Amended locking rules for rename():
	find the parent(s) of source and target
	if source and target have the same parent
		lock the common parent
	else
		lock ->s_vfs_rename_mutex
		lock both parents, in ancestor-first order; if neither
		is an ancestor of another, lock the parent of source
		first.
	find the source and target.
	if source and target have the same parent
		if operation is an overwriting rename of a subdirectory
			lock the target subdirectory
	else
		if source is a subdirectory
			lock the source
		if target is a subdirectory
			lock the target
	lock non-directories involved, in inode pointer order if both
	source and target are such.

That way we are guaranteed that parents are locked (for obvious reasons),
that any renamed non-directory is locked (nfsd relies upon that),
that any victim is locked (emptiness check needs that, among other things)
and subdirectory that changes parent is locked (needed to protect the update
of .. entries).  We are also guaranteed that any operation locking more
than one directory either takes ->s_vfs_rename_mutex or locks a parent
followed by its child.

8/9) kill lock_two_inodes()
	Folded into the sole caller and simplified - it doesn't
need to deal with the mix of directories and non-directories anymore.

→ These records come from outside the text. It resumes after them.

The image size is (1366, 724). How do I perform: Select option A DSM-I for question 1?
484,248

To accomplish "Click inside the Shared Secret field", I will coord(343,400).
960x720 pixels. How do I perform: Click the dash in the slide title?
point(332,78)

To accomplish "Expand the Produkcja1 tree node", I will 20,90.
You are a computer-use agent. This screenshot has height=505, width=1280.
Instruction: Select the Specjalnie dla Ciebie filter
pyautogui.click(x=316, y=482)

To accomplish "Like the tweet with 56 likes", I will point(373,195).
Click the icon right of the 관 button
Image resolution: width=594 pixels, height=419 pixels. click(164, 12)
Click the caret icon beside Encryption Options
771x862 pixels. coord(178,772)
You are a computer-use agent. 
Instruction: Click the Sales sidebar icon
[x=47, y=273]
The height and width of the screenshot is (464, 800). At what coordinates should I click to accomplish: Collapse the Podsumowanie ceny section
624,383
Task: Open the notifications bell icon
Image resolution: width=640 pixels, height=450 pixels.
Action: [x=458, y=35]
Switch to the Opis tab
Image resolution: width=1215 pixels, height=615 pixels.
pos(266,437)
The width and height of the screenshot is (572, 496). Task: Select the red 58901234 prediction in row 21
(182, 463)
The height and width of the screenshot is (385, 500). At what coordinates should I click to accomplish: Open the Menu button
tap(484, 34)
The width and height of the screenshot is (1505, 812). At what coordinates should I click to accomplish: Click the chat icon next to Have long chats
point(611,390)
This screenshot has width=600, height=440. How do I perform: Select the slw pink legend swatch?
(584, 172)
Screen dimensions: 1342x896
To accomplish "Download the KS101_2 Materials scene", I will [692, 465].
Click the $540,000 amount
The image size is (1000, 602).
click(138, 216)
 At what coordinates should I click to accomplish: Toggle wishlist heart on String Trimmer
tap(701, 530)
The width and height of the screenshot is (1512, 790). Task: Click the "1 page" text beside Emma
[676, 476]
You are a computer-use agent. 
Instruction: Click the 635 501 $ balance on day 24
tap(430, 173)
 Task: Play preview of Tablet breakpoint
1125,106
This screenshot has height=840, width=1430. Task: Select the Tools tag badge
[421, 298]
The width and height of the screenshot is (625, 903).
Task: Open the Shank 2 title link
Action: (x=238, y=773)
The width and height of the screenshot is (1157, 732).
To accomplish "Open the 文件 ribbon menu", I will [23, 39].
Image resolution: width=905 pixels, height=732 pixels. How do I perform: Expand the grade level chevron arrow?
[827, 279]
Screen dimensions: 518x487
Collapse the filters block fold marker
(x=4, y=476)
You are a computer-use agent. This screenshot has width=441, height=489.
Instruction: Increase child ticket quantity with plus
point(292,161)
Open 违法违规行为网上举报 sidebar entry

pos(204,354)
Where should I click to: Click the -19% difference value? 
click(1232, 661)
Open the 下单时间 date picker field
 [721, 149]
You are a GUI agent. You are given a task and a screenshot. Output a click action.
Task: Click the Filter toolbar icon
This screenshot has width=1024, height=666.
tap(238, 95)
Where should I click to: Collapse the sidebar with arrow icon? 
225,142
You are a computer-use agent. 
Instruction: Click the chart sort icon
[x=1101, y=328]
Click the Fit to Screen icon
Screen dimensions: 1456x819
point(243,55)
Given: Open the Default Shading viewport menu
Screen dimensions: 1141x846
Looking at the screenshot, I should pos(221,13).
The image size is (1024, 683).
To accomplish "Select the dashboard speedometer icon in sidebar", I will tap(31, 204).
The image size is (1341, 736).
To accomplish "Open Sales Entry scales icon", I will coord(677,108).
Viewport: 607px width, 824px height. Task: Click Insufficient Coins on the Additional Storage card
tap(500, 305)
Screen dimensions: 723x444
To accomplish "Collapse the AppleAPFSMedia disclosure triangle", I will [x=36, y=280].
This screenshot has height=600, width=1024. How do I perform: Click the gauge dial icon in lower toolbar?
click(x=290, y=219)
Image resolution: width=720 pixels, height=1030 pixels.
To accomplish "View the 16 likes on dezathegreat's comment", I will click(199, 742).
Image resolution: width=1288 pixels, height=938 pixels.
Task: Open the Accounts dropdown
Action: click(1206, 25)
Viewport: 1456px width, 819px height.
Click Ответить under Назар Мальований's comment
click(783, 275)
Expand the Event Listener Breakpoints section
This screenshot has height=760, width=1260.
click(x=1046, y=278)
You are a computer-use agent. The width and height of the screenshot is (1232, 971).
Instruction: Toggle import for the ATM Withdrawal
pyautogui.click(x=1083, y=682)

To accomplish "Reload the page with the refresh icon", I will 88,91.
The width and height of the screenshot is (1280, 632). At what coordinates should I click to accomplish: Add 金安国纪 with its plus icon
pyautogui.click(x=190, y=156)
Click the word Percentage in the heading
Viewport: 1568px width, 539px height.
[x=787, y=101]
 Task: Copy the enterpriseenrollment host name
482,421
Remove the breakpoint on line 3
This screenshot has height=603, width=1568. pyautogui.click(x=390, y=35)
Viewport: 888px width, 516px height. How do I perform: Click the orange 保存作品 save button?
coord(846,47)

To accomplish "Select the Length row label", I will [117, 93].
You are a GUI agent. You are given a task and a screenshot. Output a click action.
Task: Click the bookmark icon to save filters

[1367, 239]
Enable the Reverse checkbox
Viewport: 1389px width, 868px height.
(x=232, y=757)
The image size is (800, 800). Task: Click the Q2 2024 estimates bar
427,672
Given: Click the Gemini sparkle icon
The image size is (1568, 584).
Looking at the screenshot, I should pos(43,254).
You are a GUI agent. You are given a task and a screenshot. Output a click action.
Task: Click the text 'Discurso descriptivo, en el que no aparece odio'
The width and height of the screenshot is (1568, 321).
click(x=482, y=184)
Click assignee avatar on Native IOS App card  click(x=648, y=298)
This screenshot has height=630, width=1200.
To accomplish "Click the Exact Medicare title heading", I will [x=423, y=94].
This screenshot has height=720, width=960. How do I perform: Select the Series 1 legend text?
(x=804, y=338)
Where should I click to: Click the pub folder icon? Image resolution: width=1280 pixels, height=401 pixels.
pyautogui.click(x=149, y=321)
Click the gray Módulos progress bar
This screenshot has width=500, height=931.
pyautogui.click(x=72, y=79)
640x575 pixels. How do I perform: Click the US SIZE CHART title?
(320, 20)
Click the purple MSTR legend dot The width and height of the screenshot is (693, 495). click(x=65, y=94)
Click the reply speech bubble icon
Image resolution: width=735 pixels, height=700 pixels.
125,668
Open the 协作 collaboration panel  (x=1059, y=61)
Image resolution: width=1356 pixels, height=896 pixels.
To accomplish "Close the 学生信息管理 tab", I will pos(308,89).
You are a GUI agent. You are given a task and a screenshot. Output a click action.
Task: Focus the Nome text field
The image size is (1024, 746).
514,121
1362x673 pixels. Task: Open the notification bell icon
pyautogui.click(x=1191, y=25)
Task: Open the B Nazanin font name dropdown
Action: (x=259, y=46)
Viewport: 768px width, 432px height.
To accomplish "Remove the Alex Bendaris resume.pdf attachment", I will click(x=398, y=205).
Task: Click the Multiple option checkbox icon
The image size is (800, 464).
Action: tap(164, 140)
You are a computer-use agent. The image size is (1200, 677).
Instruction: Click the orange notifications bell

9/9) rename(): avoid a deadlock in the case of parents having no common ancestor

... and fix the directory locking documentation and proof of correctness.
Holding ->s_vfs_rename_mutex *almost* prevents ->d_parent changes; the
case where we really don't want it is splicing the root of disconnected
tree to somewhere.

In other words, ->s_vfs_rename_mutex is sufficient to stabilize "X is an
ancestor of Y" only if X and Y are already in the same tree.  Otherwise
it can go from false to true, and one can construct a deadlock on that.

Make lock_two_directories() report an error in such case and update the
callers of lock_rename()/lock_rename_child() to handle such errors.
The ones that could get an error, that is - e.g. debugfs_rename() is
never asked to change the parent and shouldn't be using lock_rename()
in the first place; that's a separate series, though.